— PROVIDED TEXT —
○ ○ ○ ○

5. Strengths and Limitations of the Study
The experiences of confined college students were studied in this survey in order to understand their needs and concerns, and to explore the factors associated with the psychological impacts of their confinement. One strength of this survey is that the mental health survey data of the same cluster of college students were compared before the outbreak of COVID-19 and after 2 weeks of confinement to ensure temporal precedence of the findings of the study, meaning that background differences between the two comparison groups could be excluded. Moreover, we particularly studied the factor “fear of infection” in detail, by separating the factor into two items: fear of infection—general and fear of infection—own risk, as these were shown to have different impacts on the mental health status of the current sample of college students.
There are also several limitations to this survey. Our study group was comprised of undergraduate students, most of them female (about 77%); thus, the results might not be generalizable to the general population, including people working full-time who might be the main breadwinners of their families, or healthcare workers taking care of affected patients [26
]. The quarantined participants of this survey were staying at home with their families in an extension of the Chinese New Year holiday. Therefore, they were not deprived of the company of their families and were still in a holiday mood; thus, the negative psychological impacts of being in quarantine might have weighed less heavily on them than on the general public or on healthcare providers. Nevertheless, the two waves of measures that have been taken include the total period of confinement, so the data set forth in this report should be reliable.
This study involving two waves of surveys explored the psychological impacts on college students in China of a massive confinement effort to prevent the transmission of COVID-19. The findings provide public health policy makers and mental health professionals with valuable information on the psychological impacts of an outbreak of contagious disease, which may assist them in making preparations for possible future outbreaks of novel contagious diseases. Although imposing confinement is an effective measure to control the wide spread of an infectious disease, our results suggest that it also leads to fear, anxiety, and depression, and has negative psychological impacts on the affected persons. The government should take measures to ensure that the experience of confinement is as tolerable as possible for people by determining a duration that is appropriate and ensuring that adequate amounts of basic supplies are available (such as food, water, and medical and hygiene supplies). Further studies can be conducted using a qualitative approach to explore factors associated with the psychological impacts on college students. A longitudinal study to examine the psychological impacts on students over the full confinement period is also warranted.

○ ○ ○ ○

— TASK GOAL —
Answer these questions from the section on the study's strengths and limitations:
(a) Into which two items was the factor "fear of infection" separated?
(b) About what percentage of the study group was female?
(c) Where were the quarantined participants staying during the survey?

(Data pulled from a collection)

○ ○ ○ ○

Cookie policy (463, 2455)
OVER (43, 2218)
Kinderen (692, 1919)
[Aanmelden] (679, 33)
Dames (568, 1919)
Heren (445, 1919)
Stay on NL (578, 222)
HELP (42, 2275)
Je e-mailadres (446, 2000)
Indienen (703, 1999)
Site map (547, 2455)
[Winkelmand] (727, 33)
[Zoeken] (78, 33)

○ ○ ○ ○

— RESPONSE AREA —
(a) Fear of infection—general and fear of infection—own risk.
(b) About 77%.
(c) At home with their families, during an extension of the Chinese New Year holiday.